Trust Me, I'm The Doctor...

Forget any other news reports you may have seen this week. As we approach Saturday, 23 November, there's one news item that's slowly, insidiously taking over the public consciousness. Sure, it's the 50th anniversary of the assassination of John F. Kennedy... but it's also the anniversary of the very first episode of Doctor Who. You can't say you hadn't noticed.

Fifty years deserves to be a milestone of epic proportions for a TV show. Not only has Doctor Who been running for longer than most of its viewers have been alive, but it's gradually worked its way into British culture. Even those who don't know their 4th Doctor from their 8th can tell you what a Dalek looks like, or the Tardis. At some point Doctor Who stopped just being a TV show - it became an institution.

My essay Lost in Time and Space: Growing Old with Doctor Who (readable online at The Weeklings) looks at the programme's phenomenal history, and also revisits one of its classic episodes, 'Earthshock' - after which nothing was quite the same for me and my fellow Whovians. I still remember it thirty years later, so you know it's a classic.

I also wanted to keep something back for my blog readers, however. So, in true DVD Extra tradition, I present an outtake from the essay. This passage was excised in the interests of flow, and pacing, and focus - and lots of other writerly reasons. But I felt that it still needed a home somewhere. Enjoy.

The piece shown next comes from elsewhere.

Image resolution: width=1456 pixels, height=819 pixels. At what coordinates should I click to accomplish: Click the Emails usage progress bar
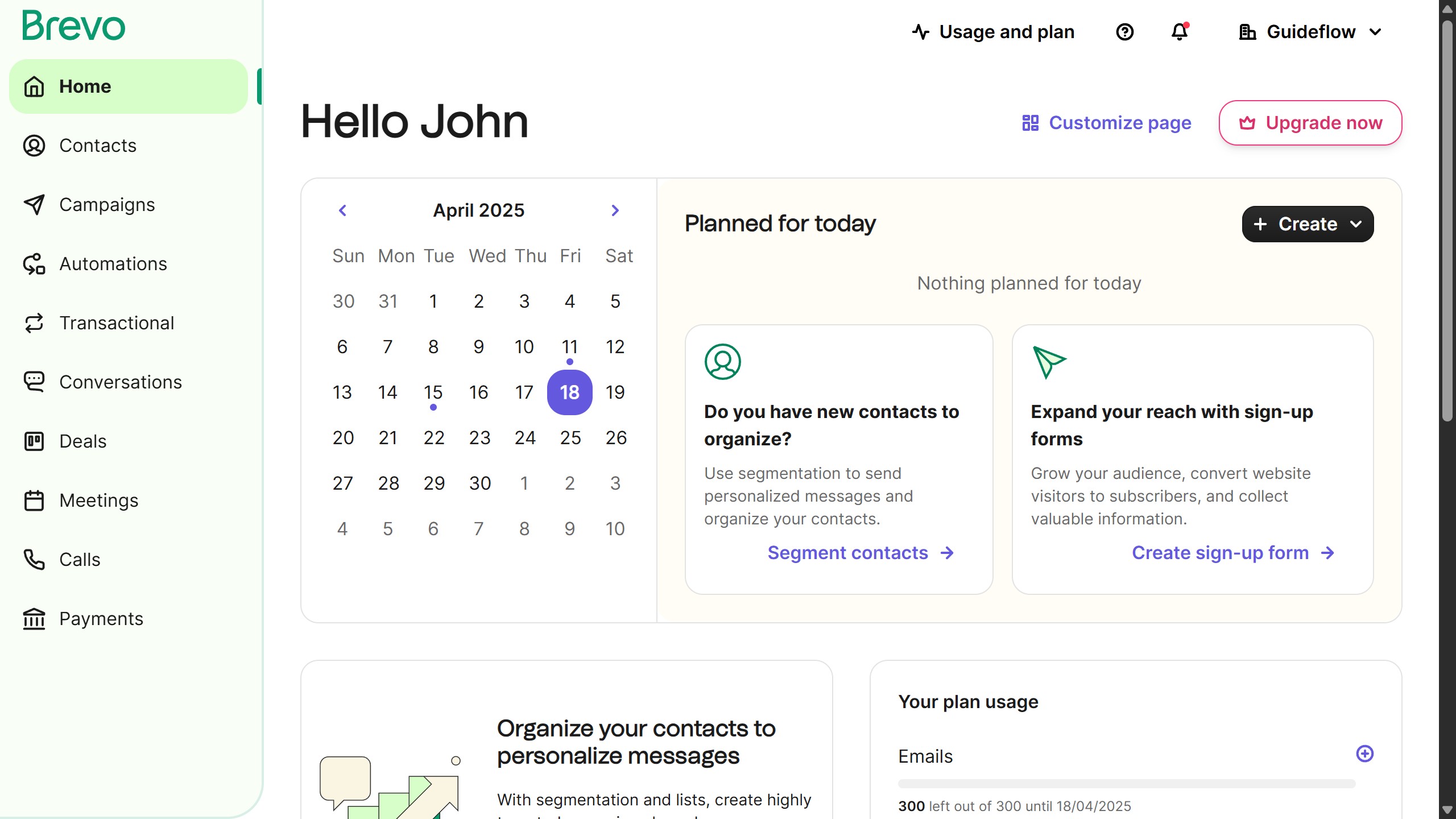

‘Earthshock’ may have been my first encounter with the Cybermen, but there was already a deep well of stories to draw from. I had always been an avid reader, and as my obsession with Doctor Who grew, so the tie-in novelizations became my fix. They formed their own lo-fi form of time travel. It was between the pages of these books that I first encountered the Hartnell incarnation of The Doctor (grouchy, like an elderly relative spoiling your vacation), and the Troughton years (impish by contrast). In Doctor Who and the Cybermen I learned about their home planet MONDAS, and their millennia-long grudge against the human race as they drifted among the stars. I also plundered the Jon Pertwee novelizations, more Earthbound than his predecessors but no less enthralling for it. The original cover of Doctor Who and the Daemons still makes me shiver, with its imagery borrowed from horror classic Night of the Demon, and its unidentifiable air of menace.

When the show returned for each new season I was armed with new elements of Doctor Who lore, from his relationship with the Timelords of Gallifrey to the origins of the Dalek race. I may have come late to the party, but I was making up for lost time.